Era il 30 marzo 1867 quando Russia e Stati Uniti firmarono l’accordo che sancì la vendita dell’Alaska. Già da diverso tempo l’Impero russo temeva l’avanzata inglese, da sempre protagonista sul fronte delle colonie, e per non essere costretta a rinunciare a un territorio così vasto, lo zar Alessandro II decise di raggiungere l’accordo con gli Stati Uniti visto che all’epoca la loro era una presenza molto meno ingombrante.
Eduard de Stoeckl, ambasciatore a Washington, e William H. Seward, segretario di Stato, iniziarono le trattative a inizio marzo e le conclusero all’alba del 30 marzo 1867, quando l’Alaska fu venduto per 7.200.000 dollari.
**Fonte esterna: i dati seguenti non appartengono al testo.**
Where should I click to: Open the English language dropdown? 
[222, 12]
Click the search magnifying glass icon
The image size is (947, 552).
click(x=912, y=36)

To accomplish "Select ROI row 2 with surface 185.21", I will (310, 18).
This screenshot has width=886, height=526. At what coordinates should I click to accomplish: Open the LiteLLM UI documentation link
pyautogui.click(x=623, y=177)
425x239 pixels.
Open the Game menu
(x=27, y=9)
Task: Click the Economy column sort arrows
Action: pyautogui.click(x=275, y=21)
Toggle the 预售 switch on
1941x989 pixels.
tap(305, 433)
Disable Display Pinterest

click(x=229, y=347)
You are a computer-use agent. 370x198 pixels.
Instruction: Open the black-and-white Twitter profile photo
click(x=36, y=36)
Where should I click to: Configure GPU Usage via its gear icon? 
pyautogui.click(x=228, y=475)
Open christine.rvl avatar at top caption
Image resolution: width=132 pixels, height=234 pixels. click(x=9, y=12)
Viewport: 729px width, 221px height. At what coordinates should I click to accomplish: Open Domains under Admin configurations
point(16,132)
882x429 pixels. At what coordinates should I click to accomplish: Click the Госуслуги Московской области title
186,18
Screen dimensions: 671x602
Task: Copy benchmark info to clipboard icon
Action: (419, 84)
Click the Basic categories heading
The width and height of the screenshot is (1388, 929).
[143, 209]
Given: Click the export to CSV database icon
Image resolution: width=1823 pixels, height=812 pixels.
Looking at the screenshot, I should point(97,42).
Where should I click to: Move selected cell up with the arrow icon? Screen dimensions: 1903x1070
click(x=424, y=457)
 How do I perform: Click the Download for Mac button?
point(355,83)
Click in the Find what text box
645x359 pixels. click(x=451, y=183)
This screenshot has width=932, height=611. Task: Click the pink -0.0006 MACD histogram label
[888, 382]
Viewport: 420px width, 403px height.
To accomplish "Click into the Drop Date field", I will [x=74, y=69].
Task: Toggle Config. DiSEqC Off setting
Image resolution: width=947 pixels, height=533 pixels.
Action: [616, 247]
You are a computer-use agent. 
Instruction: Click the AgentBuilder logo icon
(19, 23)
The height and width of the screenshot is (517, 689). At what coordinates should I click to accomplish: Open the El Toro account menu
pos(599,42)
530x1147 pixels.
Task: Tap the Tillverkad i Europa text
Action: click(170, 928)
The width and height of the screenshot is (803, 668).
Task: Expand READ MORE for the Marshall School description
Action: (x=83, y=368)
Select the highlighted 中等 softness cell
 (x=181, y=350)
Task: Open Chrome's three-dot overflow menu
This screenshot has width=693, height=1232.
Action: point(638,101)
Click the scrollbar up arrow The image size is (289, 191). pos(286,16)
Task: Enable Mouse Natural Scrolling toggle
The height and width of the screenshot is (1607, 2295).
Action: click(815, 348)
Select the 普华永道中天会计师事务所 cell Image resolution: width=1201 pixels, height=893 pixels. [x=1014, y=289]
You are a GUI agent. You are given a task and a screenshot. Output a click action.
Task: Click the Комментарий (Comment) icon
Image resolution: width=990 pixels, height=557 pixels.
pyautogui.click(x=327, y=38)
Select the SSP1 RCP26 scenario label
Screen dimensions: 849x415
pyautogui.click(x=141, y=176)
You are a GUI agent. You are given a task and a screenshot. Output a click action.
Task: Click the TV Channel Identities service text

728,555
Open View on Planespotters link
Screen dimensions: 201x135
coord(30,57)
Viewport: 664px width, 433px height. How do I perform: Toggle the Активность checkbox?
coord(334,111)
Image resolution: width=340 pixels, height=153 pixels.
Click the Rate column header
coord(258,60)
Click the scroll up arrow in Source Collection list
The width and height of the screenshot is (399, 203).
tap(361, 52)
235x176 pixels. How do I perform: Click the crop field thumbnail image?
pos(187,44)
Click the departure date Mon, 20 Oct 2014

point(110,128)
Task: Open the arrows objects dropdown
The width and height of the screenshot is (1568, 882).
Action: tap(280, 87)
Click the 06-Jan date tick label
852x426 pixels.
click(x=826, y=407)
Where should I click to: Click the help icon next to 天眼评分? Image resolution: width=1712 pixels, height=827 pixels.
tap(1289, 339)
Il Senato degli Stati Uniti ratificò l’accordo il 9 aprile dello stesso anno con 37 sì e 2 no, mentre alla Camera dei Rappresentanti il pagamento fu autorizzato solo nel luglio 1868. Ma il ritardo della Camera non causò problemi perché già dal 18 ottobre 1867 a Sitka fu issata la bandiera a stelle e strisce.
Inizialmente accolto sfavorevolmente dalla gente, l’affare fu completamente rivalutato quando nel territorio furono scoperti oro e giacimenti di petrolio e gas naturale.